Task instructions:
Reproduce word for word the stretch of the news article about the Oshabana painter from "To create a" through "effect she wants.".

Source document:
---------------

NEWS PHOTO LON HORWEDEL

Painter adapts Japanese art to her own

By ROBERT L. ROMAKER

NEWS STAFF REPORTER

Terri Ann Jurewicz received “an unusually beautiful” card for her bridal shower in 1978.

Intrigued by the card-designer’s technique, which she had never seen before, Jurewicz, now 45, learned that it is called Japanese Oshabana, which incorporates leaves and flowers into parchment-like paintings.

Although it usually is restricted to cards and bookmarks, Jurewicz wondered if the technique could be extended to larger projects, like her paintings. She experimented and added this skill to her repertoire of pastels, watercolors and acrylics.

To create a piece of Oshabana art, Jurewicz places leaves and flowers, maybe Queen Anne’s lace or pansy petals, on a piece of wax paper. She covers them with a piece of tissue, sealing with a mixture of glue and water. Then she might paint over the tissue, to achieve the effect she wants.

“I try to get emotion and my personal feelings into each picture I paint,” Jurewicz says. “Each piece has its own personality. My work contains an essence from my own experience, captured for others to view, and, I hope, create a lasting impression.”

---------------

Data section:
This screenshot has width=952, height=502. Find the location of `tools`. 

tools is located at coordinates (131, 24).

---------------

Reply to the task:
To create a piece of Oshabana art, Jurewicz places leaves and flowers, maybe Queen Anne’s lace or pansy petals, on a piece of wax paper. She covers them with a piece of tissue, sealing with a mixture of glue and water. Then she might paint over the tissue, to achieve the effect she wants.